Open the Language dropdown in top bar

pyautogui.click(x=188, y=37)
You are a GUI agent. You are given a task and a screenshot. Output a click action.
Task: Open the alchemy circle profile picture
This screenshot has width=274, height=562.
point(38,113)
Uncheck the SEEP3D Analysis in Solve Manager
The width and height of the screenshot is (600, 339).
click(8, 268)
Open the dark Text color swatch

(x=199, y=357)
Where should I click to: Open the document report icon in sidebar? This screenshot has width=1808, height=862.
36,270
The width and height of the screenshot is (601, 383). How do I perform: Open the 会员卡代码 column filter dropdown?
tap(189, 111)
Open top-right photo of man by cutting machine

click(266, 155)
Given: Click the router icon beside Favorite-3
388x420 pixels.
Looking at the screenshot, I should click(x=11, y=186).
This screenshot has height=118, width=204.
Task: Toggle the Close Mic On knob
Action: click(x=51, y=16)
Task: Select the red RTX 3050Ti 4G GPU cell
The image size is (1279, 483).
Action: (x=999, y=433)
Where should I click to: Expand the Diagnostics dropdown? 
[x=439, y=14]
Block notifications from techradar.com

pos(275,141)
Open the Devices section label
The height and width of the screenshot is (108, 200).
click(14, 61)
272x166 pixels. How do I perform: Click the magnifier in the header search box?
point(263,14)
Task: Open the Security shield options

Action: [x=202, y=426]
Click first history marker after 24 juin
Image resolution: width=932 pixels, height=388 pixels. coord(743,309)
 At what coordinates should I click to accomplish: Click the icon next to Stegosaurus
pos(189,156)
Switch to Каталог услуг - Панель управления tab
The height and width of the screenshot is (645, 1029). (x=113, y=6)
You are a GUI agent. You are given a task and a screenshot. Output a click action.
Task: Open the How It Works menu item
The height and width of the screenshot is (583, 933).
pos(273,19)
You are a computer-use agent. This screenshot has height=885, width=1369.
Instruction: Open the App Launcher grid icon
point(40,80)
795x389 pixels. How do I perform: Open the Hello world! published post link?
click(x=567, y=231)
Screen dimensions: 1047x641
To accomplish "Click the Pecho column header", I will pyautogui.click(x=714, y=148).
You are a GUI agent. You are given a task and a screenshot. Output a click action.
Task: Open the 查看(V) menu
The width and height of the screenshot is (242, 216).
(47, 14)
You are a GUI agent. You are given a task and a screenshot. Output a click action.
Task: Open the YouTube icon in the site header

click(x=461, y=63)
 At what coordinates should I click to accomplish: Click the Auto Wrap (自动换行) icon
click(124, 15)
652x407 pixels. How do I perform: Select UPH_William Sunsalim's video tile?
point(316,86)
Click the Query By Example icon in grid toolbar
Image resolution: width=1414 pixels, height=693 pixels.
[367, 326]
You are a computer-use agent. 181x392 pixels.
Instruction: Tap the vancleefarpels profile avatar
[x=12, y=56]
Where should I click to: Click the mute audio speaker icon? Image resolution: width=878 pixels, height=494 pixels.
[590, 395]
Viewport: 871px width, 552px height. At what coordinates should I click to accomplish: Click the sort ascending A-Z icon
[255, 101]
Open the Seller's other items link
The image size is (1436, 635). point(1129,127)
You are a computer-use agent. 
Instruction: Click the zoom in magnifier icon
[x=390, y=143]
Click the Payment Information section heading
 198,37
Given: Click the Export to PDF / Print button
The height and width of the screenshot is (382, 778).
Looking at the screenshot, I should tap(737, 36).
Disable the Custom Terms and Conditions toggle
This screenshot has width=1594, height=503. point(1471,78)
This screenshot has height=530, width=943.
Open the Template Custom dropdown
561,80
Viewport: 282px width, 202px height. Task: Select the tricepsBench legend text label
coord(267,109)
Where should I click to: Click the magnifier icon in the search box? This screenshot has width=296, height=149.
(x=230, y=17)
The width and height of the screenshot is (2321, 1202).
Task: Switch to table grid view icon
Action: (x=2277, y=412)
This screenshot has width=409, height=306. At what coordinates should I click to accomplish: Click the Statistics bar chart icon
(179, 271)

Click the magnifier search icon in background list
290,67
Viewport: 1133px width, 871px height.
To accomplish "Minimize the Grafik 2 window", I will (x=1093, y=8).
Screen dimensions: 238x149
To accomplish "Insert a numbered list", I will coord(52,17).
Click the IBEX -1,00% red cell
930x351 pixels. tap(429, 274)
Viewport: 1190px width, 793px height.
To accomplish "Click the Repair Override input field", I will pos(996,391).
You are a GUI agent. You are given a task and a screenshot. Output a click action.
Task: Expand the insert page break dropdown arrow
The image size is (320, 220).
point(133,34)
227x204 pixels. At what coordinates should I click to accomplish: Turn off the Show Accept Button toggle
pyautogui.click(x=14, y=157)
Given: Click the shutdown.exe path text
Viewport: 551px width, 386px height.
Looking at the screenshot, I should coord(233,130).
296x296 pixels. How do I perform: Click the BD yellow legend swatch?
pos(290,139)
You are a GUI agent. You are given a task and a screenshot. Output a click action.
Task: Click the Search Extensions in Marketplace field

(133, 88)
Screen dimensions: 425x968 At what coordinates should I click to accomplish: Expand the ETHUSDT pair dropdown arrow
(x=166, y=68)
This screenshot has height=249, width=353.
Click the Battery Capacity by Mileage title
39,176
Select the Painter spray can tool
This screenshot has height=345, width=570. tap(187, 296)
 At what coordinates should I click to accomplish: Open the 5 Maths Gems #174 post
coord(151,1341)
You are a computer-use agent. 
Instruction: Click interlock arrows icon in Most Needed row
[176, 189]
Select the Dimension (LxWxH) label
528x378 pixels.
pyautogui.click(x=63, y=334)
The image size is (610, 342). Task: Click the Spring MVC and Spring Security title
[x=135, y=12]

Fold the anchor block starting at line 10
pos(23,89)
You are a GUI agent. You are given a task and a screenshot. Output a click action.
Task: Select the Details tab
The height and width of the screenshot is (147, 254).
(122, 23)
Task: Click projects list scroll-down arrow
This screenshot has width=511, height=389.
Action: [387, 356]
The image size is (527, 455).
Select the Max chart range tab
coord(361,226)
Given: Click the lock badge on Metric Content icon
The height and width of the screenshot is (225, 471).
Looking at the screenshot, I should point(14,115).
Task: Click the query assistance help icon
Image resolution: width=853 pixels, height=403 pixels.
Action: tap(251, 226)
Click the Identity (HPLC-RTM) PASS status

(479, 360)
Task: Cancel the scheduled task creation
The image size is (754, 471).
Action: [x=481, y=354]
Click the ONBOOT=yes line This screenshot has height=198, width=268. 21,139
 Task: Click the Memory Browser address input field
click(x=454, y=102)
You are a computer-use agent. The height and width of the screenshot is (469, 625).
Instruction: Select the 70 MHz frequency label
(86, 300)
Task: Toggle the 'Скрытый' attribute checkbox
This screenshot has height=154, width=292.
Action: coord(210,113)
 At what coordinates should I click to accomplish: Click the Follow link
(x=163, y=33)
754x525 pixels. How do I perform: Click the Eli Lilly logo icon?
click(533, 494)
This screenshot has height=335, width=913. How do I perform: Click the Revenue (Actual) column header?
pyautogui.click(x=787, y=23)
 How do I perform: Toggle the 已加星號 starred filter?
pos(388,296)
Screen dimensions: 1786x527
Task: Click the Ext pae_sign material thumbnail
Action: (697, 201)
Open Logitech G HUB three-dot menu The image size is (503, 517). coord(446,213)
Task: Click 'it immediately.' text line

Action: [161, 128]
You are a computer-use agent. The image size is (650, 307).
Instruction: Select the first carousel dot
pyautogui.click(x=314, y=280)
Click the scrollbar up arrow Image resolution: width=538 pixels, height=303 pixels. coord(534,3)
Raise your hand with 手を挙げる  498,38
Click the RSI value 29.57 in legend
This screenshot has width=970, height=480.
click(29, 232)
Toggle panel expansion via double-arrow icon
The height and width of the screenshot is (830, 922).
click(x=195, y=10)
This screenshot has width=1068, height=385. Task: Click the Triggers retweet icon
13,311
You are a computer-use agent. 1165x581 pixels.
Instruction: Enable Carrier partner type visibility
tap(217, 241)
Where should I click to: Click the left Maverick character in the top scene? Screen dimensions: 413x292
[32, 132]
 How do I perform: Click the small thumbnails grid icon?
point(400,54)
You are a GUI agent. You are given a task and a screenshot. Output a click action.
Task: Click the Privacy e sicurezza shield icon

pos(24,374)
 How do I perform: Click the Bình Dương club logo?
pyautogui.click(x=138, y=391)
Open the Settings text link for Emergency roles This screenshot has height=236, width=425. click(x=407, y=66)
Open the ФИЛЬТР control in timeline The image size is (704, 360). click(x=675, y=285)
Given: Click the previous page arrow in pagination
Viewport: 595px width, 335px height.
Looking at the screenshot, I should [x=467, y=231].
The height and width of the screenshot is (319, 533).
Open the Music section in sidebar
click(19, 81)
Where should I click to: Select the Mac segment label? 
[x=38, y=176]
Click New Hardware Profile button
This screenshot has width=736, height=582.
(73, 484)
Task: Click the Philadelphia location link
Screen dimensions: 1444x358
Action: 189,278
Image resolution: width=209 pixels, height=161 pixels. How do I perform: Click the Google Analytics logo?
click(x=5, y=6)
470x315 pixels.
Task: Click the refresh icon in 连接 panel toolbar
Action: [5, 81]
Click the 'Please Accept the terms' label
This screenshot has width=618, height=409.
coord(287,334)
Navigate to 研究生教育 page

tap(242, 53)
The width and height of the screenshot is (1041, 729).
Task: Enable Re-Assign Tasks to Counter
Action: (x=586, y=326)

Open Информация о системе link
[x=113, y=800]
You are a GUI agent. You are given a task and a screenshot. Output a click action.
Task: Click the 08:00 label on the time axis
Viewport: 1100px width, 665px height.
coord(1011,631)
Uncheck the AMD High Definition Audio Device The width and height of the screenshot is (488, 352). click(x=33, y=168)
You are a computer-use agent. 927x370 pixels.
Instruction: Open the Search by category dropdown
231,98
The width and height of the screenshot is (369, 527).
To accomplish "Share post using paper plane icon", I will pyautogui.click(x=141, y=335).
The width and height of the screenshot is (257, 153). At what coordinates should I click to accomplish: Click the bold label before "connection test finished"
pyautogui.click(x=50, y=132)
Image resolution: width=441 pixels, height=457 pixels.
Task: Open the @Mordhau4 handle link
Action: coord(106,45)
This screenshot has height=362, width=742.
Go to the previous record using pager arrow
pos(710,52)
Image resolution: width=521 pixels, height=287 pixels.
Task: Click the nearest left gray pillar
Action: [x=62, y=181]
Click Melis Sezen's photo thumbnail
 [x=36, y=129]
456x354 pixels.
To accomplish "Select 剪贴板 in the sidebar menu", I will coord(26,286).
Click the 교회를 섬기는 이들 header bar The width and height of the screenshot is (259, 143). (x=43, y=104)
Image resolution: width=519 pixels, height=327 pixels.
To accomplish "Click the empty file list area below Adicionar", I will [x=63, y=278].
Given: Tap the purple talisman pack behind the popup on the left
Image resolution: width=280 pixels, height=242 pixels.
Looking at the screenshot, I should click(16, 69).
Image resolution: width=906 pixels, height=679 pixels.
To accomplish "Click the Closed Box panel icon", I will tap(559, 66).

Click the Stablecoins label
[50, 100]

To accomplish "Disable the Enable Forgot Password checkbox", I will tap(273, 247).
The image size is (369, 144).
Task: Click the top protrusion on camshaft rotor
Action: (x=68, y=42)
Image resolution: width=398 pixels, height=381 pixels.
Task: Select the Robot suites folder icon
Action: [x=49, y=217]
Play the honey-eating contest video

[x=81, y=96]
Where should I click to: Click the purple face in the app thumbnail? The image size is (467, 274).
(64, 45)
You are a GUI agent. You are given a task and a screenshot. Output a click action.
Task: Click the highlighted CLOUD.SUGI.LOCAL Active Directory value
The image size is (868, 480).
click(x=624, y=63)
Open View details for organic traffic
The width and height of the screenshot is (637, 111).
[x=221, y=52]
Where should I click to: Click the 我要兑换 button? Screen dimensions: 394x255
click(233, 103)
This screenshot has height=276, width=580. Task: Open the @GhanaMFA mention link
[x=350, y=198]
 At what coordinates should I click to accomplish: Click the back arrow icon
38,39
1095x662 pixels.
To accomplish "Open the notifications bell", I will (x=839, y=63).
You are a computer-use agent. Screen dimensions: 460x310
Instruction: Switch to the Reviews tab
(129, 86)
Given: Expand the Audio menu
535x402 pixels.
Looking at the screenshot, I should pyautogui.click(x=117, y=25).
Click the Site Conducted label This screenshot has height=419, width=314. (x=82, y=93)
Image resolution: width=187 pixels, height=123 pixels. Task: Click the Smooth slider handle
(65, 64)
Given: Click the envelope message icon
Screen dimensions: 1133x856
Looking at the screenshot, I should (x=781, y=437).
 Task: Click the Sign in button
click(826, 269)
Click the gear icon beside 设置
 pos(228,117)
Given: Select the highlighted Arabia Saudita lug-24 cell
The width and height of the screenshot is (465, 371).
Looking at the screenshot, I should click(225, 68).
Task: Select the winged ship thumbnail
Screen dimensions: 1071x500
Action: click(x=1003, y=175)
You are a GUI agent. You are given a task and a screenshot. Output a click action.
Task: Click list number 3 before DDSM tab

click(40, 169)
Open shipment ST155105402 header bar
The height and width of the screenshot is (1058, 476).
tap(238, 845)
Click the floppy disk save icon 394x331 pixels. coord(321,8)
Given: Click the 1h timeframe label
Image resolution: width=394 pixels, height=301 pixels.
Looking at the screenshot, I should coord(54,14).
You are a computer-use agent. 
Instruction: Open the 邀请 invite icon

Problem statement — Reproduce exactly, and only, the lines from the start of the entries through the one that contains "Task: Open the alchemy circle profile picture".

Task answer —
Open the Language dropdown in top bar

pyautogui.click(x=188, y=37)
You are a GUI agent. You are given a task and a screenshot. Output a click action.
Task: Open the alchemy circle profile picture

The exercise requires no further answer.